[TEXTAUSZUG]
Ich hätte gern ein Paar Giraffenohren!

Unterwegs mit gewaltfreier Kommunikation – von Ysabelle Wolfe

Neuer Wein in alten Schläuchen

Hallo ihr Lieben!

Seit einigen Tagen versuche ich mich an einem Text für dieses Blog, der einfach nicht fertig werden will. Ich hatte eine relativ klare Vorstellung, worüber ich schreiben wollte: Es sollte um Sackgassen gehen, in die man beim Erlernen der GFK tappen kann, typische „Anfängerfehler“ wenn man so will, und was ich aus ihnen gelernt habe, bzw. wie man sie vermeiden kann.

Was soll ich sagen, ich habe es geschafft ungefähr 5 Zeilen zu schreiben, bevor mir die Luft ausging. Jedes mal, wenn ich mich an diesen verflixten Text gesetzt habe war praktisch sofort die Lust weg, ohne dass ich den Grund dafür ausmachen konnte. Heute ist mir endlich ein Licht aufgegangen, warum ein Teil von mir diesen Text nicht schreiben wollte und mich so vehement davon abhielt. Also schreib ich doch lieber darüber!

Ich bin in einem sehr religiösen Kontext aufgewachsen und habe zwei Jahrzehnte lang gelernt in Begriffen von gut und böse, richtig und falsch, Sünde und Moral zu denken. Dauernd durfte ich mir Predigten über Liebe anhören, die eigentlich etwas ganz anderes aussagten.

[ROHDATEN]
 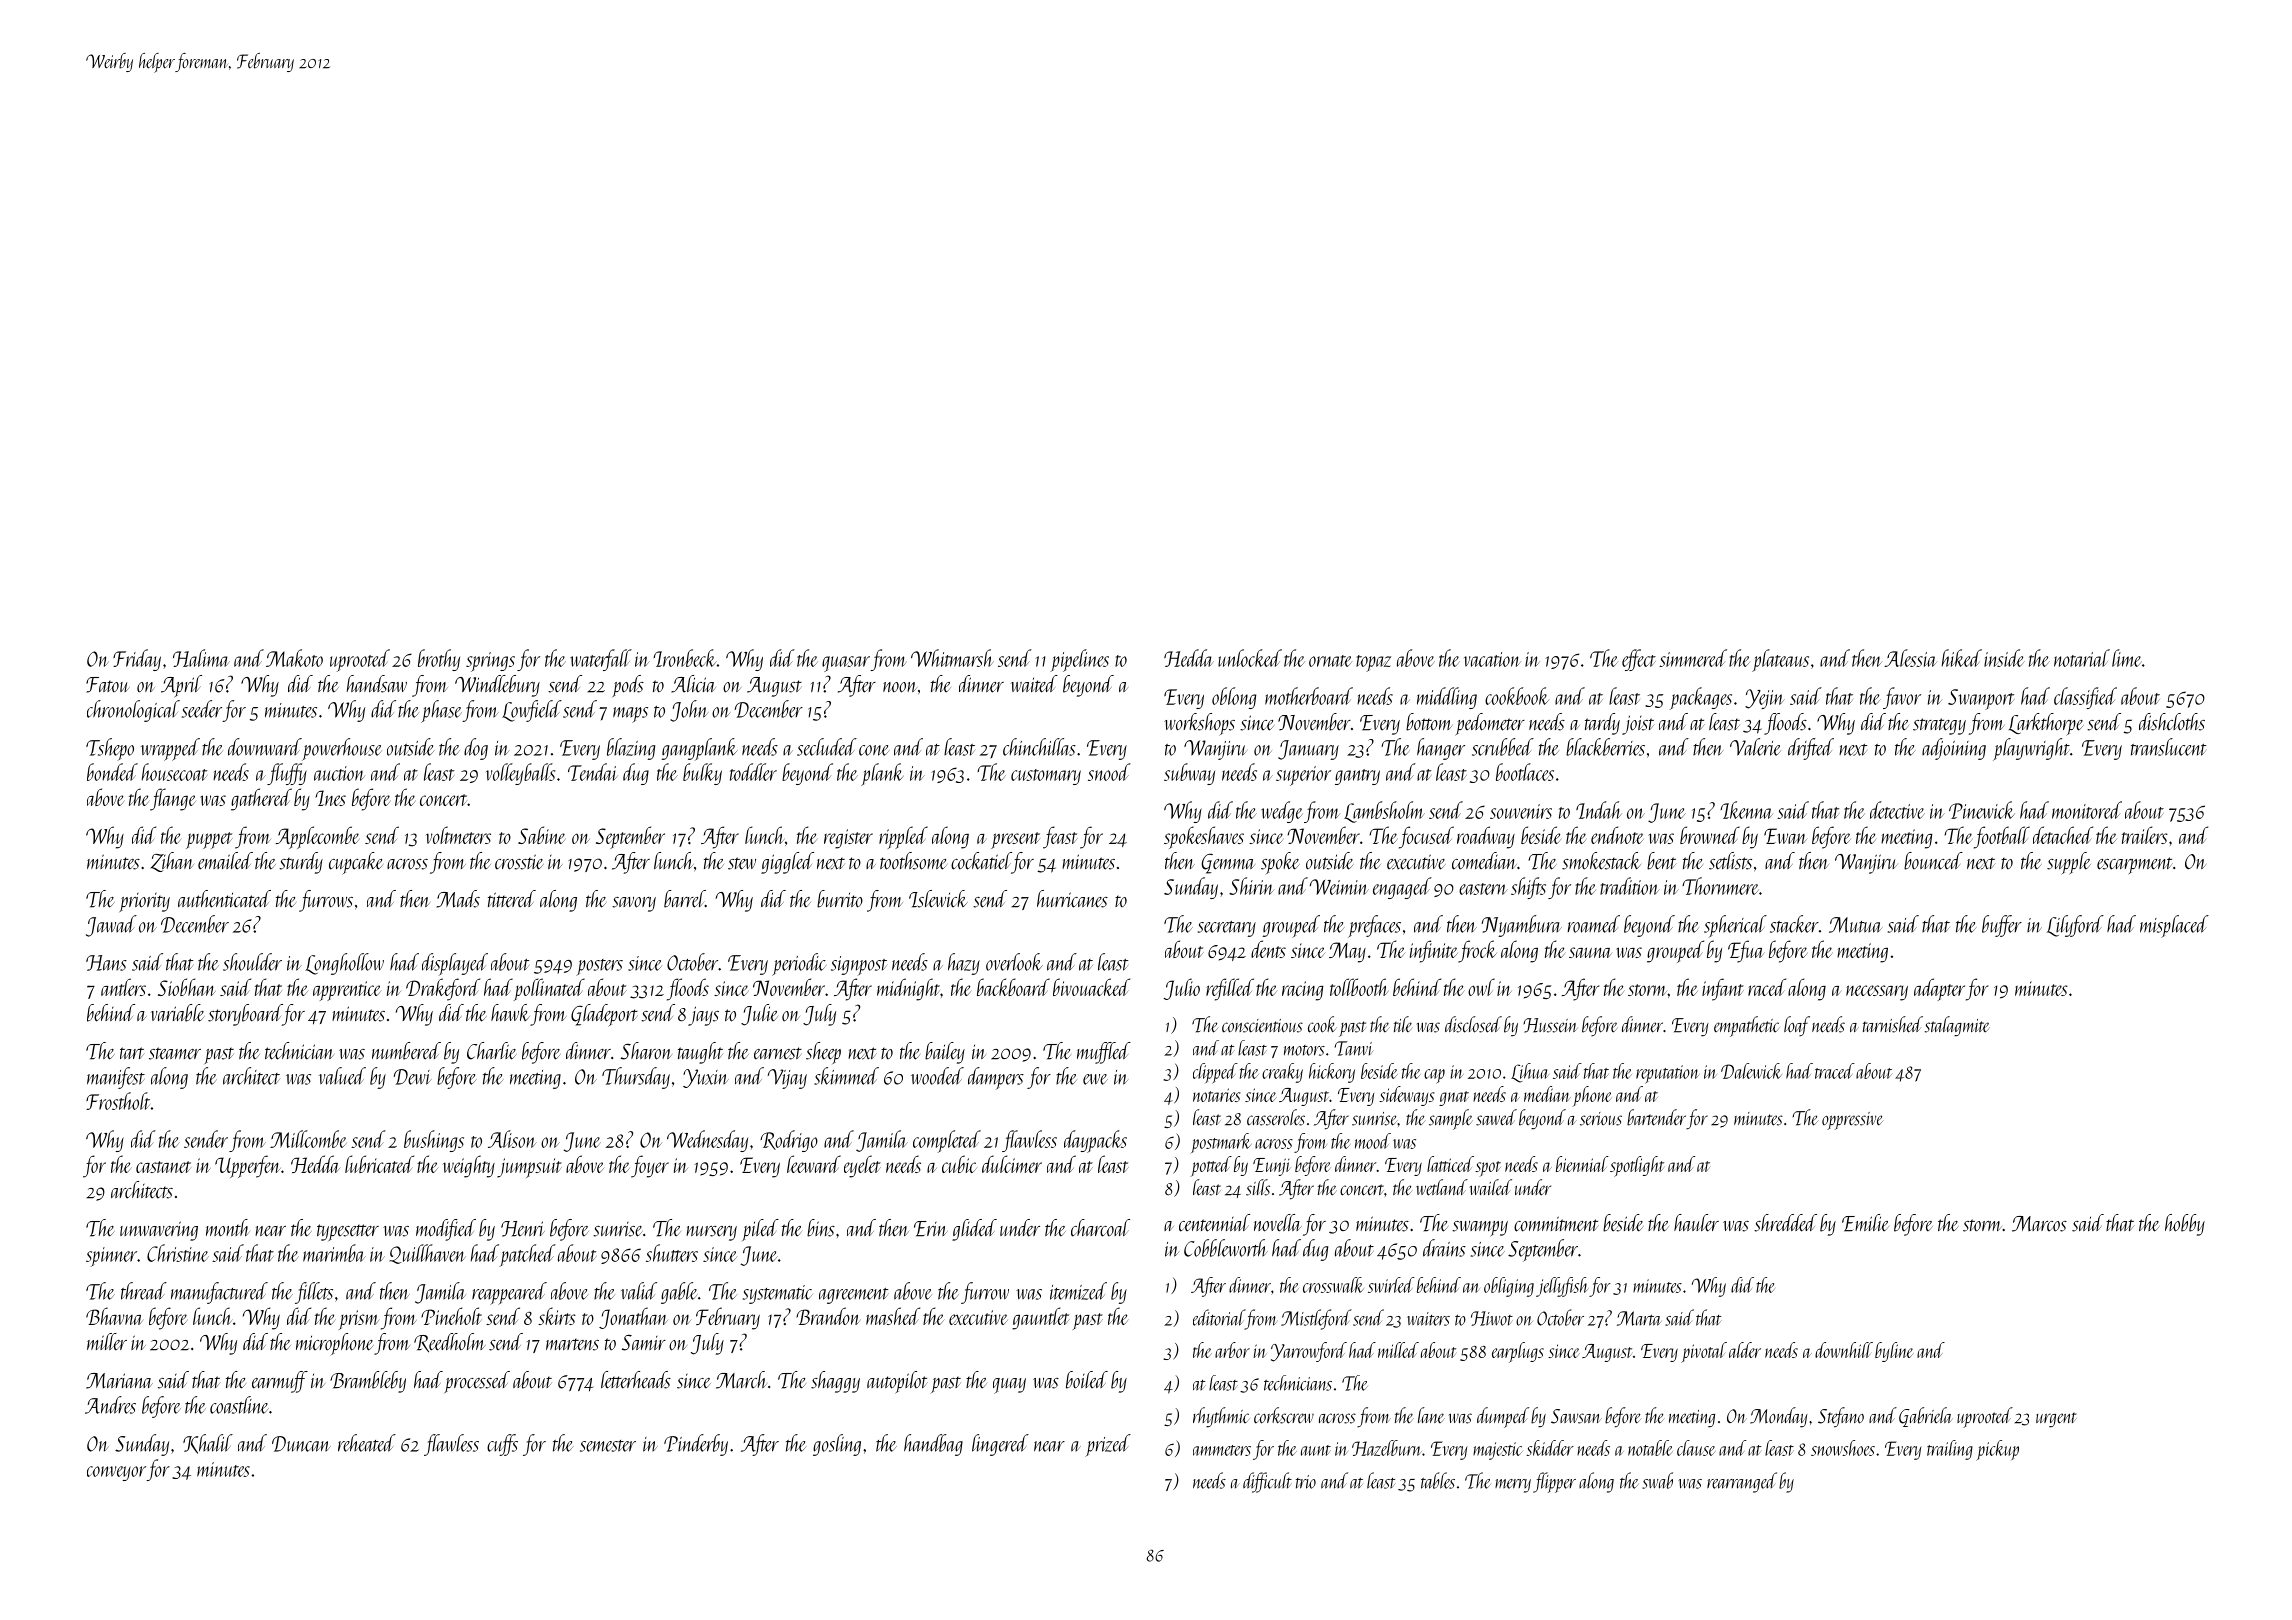 What do you see at coordinates (301, 1444) in the screenshot?
I see `Duncan` at bounding box center [301, 1444].
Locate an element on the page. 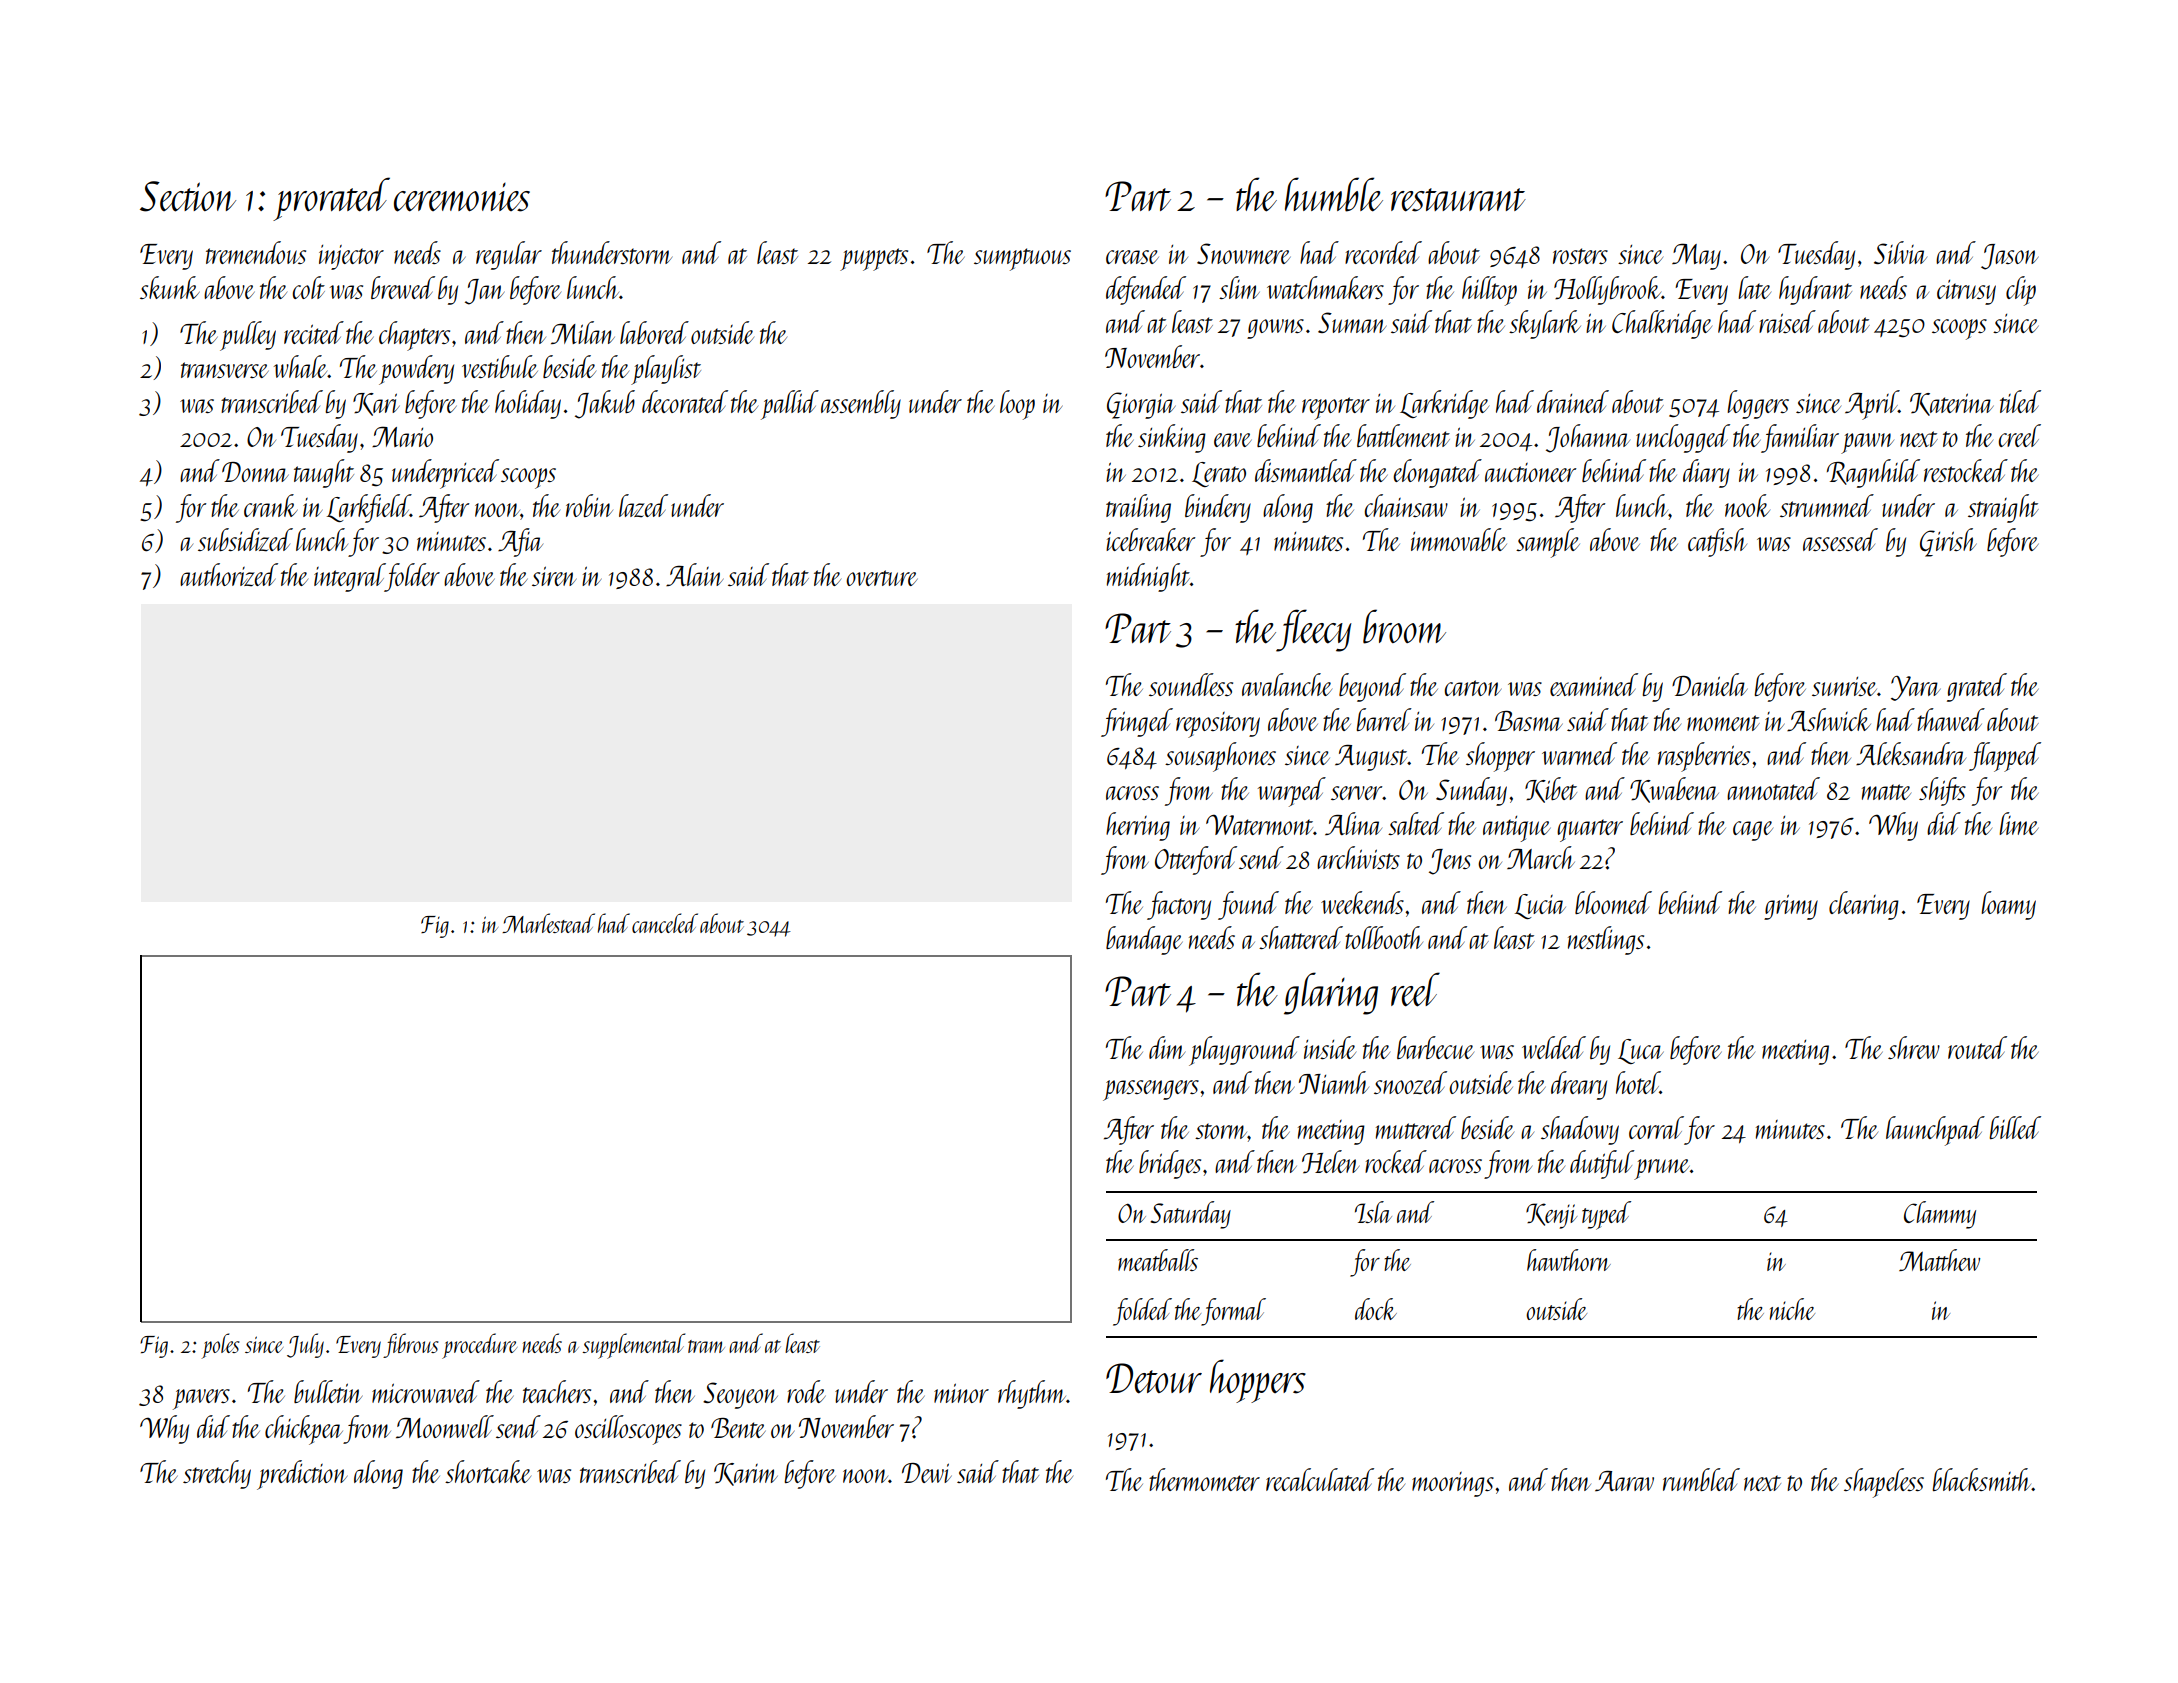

[AUFGABEN]
A – Wie viele Zeilen hat die schreibende Person laut dem Text über gewaltfreie Kommunikation ungefähr geschafft, bevor ihr die Luft ausging?
B – Gib aus dem Text über gewaltfreie Kommunikation den Abschnitt zwischen „Neuer Wein in“ und „doch lieber darüber!“ einschließlich wortgetreu wieder.
C – Setze den Text über gewaltfreie Kommunikation nach seinem letzten Satz fort.

[ANTWORTEN]
A – Ungefähr 5 Zeilen.

B –
Neuer Wein in alten Schläuchen

Hallo ihr Lieben!

Seit einigen Tagen versuche ich mich an einem Text für dieses Blog, der einfach nicht fertig werden will. Ich hatte eine relativ klare Vorstellung, worüber ich schreiben wollte: Es sollte um Sackgassen gehen, in die man beim Erlernen der GFK tappen kann, typische „Anfängerfehler“ wenn man so will, und was ich aus ihnen gelernt habe, bzw. wie man sie vermeiden kann.

Was soll ich sagen, ich habe es geschafft ungefähr 5 Zeilen zu schreiben, bevor mir die Luft ausging. Jedes mal, wenn ich mich an diesen verflixten Text gesetzt habe war praktisch sofort die Lust weg, ohne dass ich den Grund dafür ausmachen konnte. Heute ist mir endlich ein Licht aufgegangen, warum ein Teil von mir diesen Text nicht schreiben wollte und mich so vehement davon abhielt. Also schreib ich doch lieber darüber!

C –
Die ständigen Ermahnungen sind natürlich nicht ohne Folge geblieben, ich habe sie ziemlich gründlich verinnerlicht. Das Resultat davon war, dass ich letztendlich Bewertungen und Schubladendenken gelernt habe. Sobald ich Menschen eine Weile lang kenne setzt sich in meinem Kopf ein Automatismus in Gang, der sie in kleine Formen pressen möchte.

Ist dieser Mensch guter Umgang? Kann ich mich gefahrlos mit ihm unterhalten? Oder muss ich aufpassen, weil  er vielleicht irgendwelche Fehler an sich hat die er erst mal abstellen sollte? Vielleicht kann ich ihm sagen wo er falsch liegt, ihn in seinem Denken korrigieren?

Leider habe ich tief in mir drin die Vorstellung eingeprägt, dass Fehler etwas schlechtes sind, dass sie nicht sein dürfen und ich sie unter allen Umständen vermeiden muss. Diesen inneren Perfektionisten kennen bestimmt einige unter euch, und dank eines ausgefeilten Trainings findet er auch bei allen anderen etwas zu kritisieren, egal wie sie innerlich eingestellt sein mögen oder wie viel sie schon gelernt haben.

Ursprünglich war das wohl eine Reaktion auf den Glaubenssatz, dass andere Menschen es nicht gut mit mir meinen. Daher die Angst, mich auf jemanden „schlechten“ einzulassen, Menschen die ich lieber meiden sollte um nicht negativ beeinflusst zu werden.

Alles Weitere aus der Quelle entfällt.